TRECHO FORNECIDO
Linha de trem chega ao Contestado, expulsa caboclos e dá início a uma guerra
Batalha entre grupo de cablocos e um coronel militar foi o estopim para o conflito que deixou milhares de mortos
11 de fevereiro de 2012 | 18h 00
Leonencio Nossa e Celso Júnior, O Estado de S. Paulo
Eles eram crianças quando, em 1912, tropas do Exército e agentes policiais desembarcaram nos sertões de Santa Catarina e Paraná para combater seus pais, mães, tios e avós que pegaram em facões de pau e velhas espadas farroupilhas e julianas, num movimento contra o projeto de uma ferrovia em suas posses de terra e os desmandos de lideranças emergentes da República, proclamada duas décadas antes.
Às vésperas do centenário da Guerra do Contestado, a maior rebelião civil do País no século 20, que agitou o Sul entre os anos de 1912 e 1916, o Estado investigou o paradeiro das últimas testemunhas do conflito que deixou um saldo estimado de 10 mil mortos. Altino Bueno da Silva, hoje com 108 anos, Maria Trindade Martins, 105, e Sebastiana Medeiros, 102, foram localizados em porões de casas e barracos de bairros pobres, numa investigação jornalística de 12 meses, para dar a versão dos derrotados sobre os cem dias decisivos da vitoriosa campanha militar (dezembro de 1914 a abril de 1915) comandada pelo general Fernando Setembrino de Carvalho - o cerco, a tomada e a destruição do reduto caboclo de Santa Maria, principal acampamento dos revoltosos, no atual município catarinense de Timbó Grande, a 400 quilômetros de Florianópolis.
A luta sertaneja marcou uma área de 30 mil quilômetros quadrados, maior que Alagoas e o Haiti, ainda hoje uma região tratada como "maldita" pelo Poder Público - as terras do Contestado, cercadas por cidades colonizadas por europeus e com padrões de primeiro mundo, apresentam índices de desenvolvimento humano equivalentes a rincões pobres do Nordeste. É uma história de renegados em pleno Sul do Brasil.

REGISTROS DO CONJUNTO
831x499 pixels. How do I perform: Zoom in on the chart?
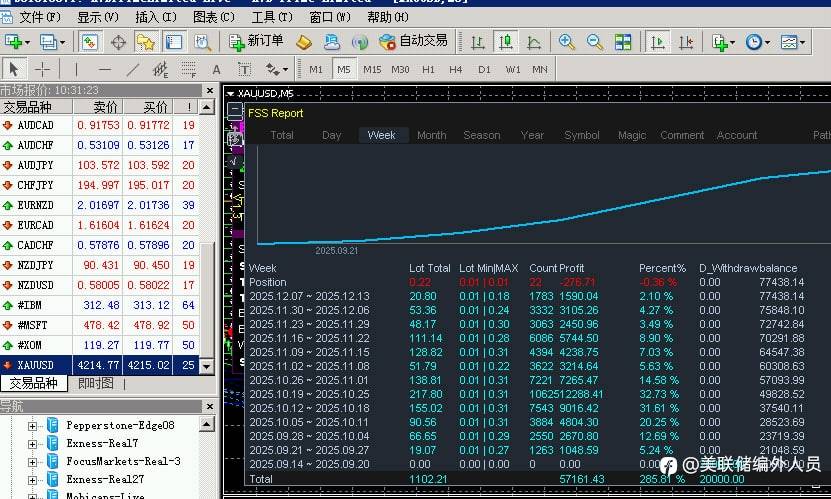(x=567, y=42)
==
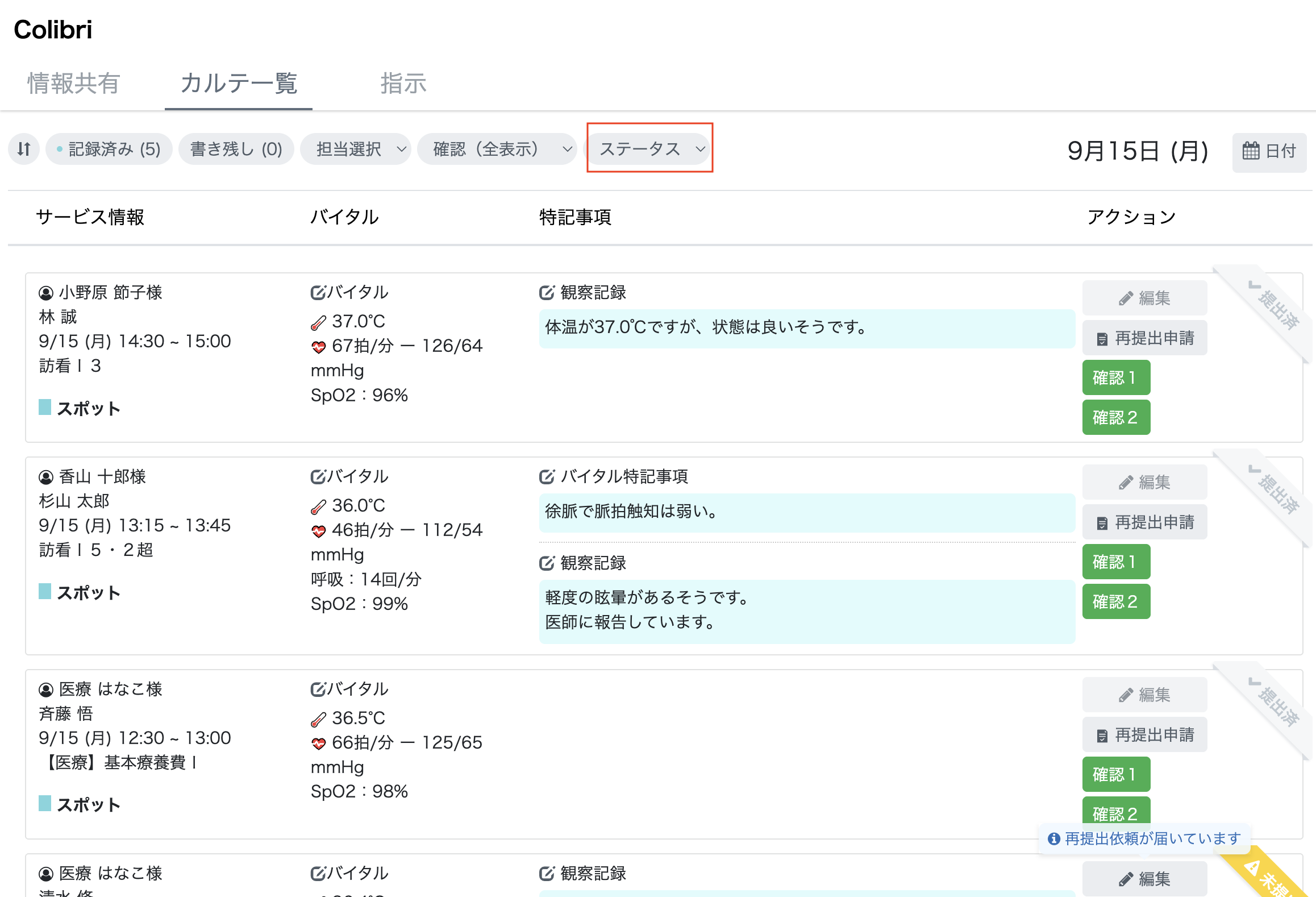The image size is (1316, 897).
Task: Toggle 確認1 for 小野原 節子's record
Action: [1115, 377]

O QUE FAZER
A. Reescreva em tabela Markdown, com as colunas n e Linha, o trecho das linhas de dados que vai da que contém "831x499 pixels. How" até a que contém "(x=567, y=42)", inclusive, numerando cada linha e omitindo as linhas em branco. Deixe as imagens de fora da resposta.
B. Prossiga o texto sobre a Guerra do Contestado a partir do ponto em que ele termina.

PROBLEMAS RESOLVIDOS
A.
| n | Linha |
|---|---|
| 1 | 831x499 pixels. How do I perform: Zoom in on the chart? |
| 2 | (x=567, y=42) |

B.
As memórias de infância de três brasileiros que sobreviveram a uma guerra militar e enfrentam a guerra da pobreza, ultrapassando cem anos de idade numa região onde a expectativa de vida é inferior à média nacional, foram confrontadas com todos os documentos militares que se têm registro sobre o Contestado - duas mil páginas de relatórios e fotografias. As lembranças dos "meninos", que surgem lentamente, influenciadas durante anos pelos relatos de adultos, e os papéis amarelados dos vencedores, retirados de caixas de um arquivo do Rio de Janeiro, usado pelos pesquisadores do tema, embora com suas versões distintas, compõem um mosaico de violações de direitos humanos que não tinha sido visto desde o massacre das revoltas regenciais. A aproximação entre o passado e o presente fica ainda mais nítida na análise das ações e prioridades dos governos em Santa Catarina, um Estado reconhecido por sua pujança econômica.
Prisioneiros. Em 1910, a Brazil Railway Company, subsidiária da holding Lumber Company, criada pelo empresário norte-americano Percival Farquhar, concluía a construção do trecho da ferrovia São Paulo- Rio Grande do Sul no território disputado por Santa Catarina e Paraná, o Contestado. Quatro mil ex-detentos e miseráveis de Santos, Rio de Janeiro e São Paulo recrutados para as obras foram demitidos e expulsos de cabanas de palha levantadas nas margens da estrada.
A Lumber conseguiu concessão do governo para explorar pinhos e imbuias nos 15 quilômetros de cada lado da ferrovia. Os renegados engrossaram redutos formados por caboclos nativos que, por orientação de monges andarilhos, pregavam nos desertos sulistas a chegada do exército celeste de São Sebastião, chefiado por uma tropa de elite chamados de os "Pares de França", figuras de histórias medievais reproduzidos em folguedos de origem portuguesa e folhetins.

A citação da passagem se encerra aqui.